End-to-End ML Pipeline

This guide covers the full machine learning lifecycle through the API: data preparation, model training, evaluation, deployment, and prediction serving.

Overview

A typical CorePlexML workflow follows these steps:

  1. Create a Project – organizational container

  2. Upload Datasets – CSV data with automatic profiling

  3. Run Experiments – AutoML training with H2O

  4. Evaluate Models – metrics, feature importance, predictions

  5. Deploy – serve predictions via REST endpoints

  6. Generate Reports – PDF summaries with charts

Each step is a simple API call. Experiments and report generation run asynchronously as background jobs.


Working with Projects

Creating a Project

resp = requests.post(f"{BASE_URL}/api/projects", headers=HEADERS, json={
    "name": "Credit Scoring",
    "description": "Consumer credit risk model",
})
project_id = resp.json()["project_id"]

Listing Projects

resp = requests.get(f"{BASE_URL}/api/projects", headers=HEADERS, params={
    "search": "credit",
    "sort_field": "created_at",
    "sort_direction": "desc",
    "limit": 20,
})
for p in resp.json()["items"]:
    print(f"{p['id']}: {p['name']} ({p['model_count']} models)")

Sharing a Project

Add team members with specific roles:

requests.post(
    f"{BASE_URL}/api/projects/{project_id}/members",
    headers=HEADERS,
    json={"email": "analyst@company.com", "role": "editor"},
)

Roles: viewer (read-only), editor (read/write), admin (full access), owner (transfer ownership).


Data Ingestion

Uploading a CSV

with open("credit_data.csv", "rb") as f:
    resp = requests.post(
        f"{BASE_URL}/api/datasets/upload",
        headers=HEADERS,
        files={"file": ("credit_data.csv", f, "text/csv")},
        data={
            "project_id": project_id,
            "name": "Credit Applications Q1",
            "description": "25,000 loan applications",
        },
    )
ds = resp.json()
dataset_id = ds["id"]
version_id = ds["version_id"]

The platform automatically:

  • Detects column types (numeric, categorical, text, datetime)

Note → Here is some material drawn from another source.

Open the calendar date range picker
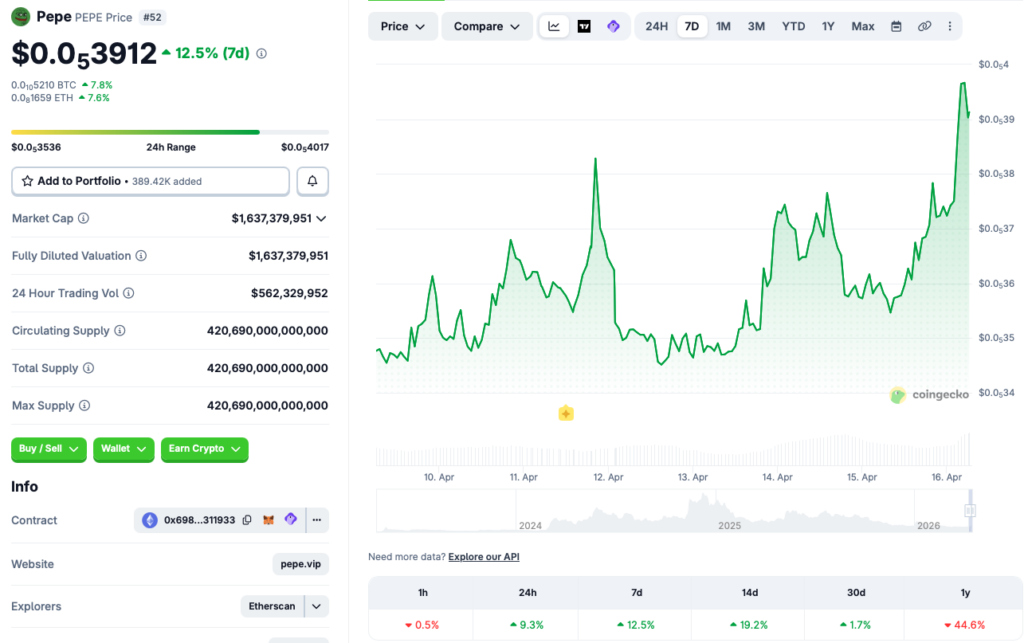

  • Computes descriptive statistics per column

  • Identifies missing values and duplicates

  • Creates an immutable dataset version

Inspecting Column Schema

resp = requests.get(
    f"{BASE_URL}/api/dataset-versions/{version_id}",
    headers=HEADERS,
)
version = resp.json()
print(f"Rows: {version['row_count']}, Columns: {version['column_count']}")
for col in version.get("columns", []):
    print(f"  {col['name']}: {col['dtype']} (missing: {col.get('missing_pct', 0):.1f}%)")

Downloading Data

Retrieve the raw CSV for a dataset version:

resp = requests.get(
    f"{BASE_URL}/api/datasets/{dataset_id}/download",
    headers=HEADERS,
)
with open("downloaded.csv", "wb") as f:
    f.write(resp.content)

AutoML Training

Supported Algorithms

CorePlexML uses H2O AutoML to automatically train models from six algorithm families. All are enabled by default:

ID

Name

Description

GBM

Gradient Boosting

Sequential decision trees correcting previous errors. Strong default performer on most tabular data.

XGBoost

XGBoost

Optimized gradient boosting with L1/L2 regularization. Often achieves top accuracy.

DRF

Random Forest

Ensemble of trees using random feature subsets. Robust to overfitting.

DeepLearning

Deep Learning

Multi-layer neural network. Best for complex nonlinear patterns.

GLM

Linear Model

Logistic/linear regression. Fast, interpretable baseline.

StackedEnsemble

Stacked Ensemble

Meta-model combining all other models. Typically the best accuracy but SHAP contributions are not available.

Use exclude_algos to skip specific algorithms:

config = {
    "exclude_algos": ["DeepLearning", "StackedEnsemble"],
    # ...
}

Evaluation Metrics

Models are ranked by the sort_metric. Use AUTO (default) to let the platform choose based on problem type.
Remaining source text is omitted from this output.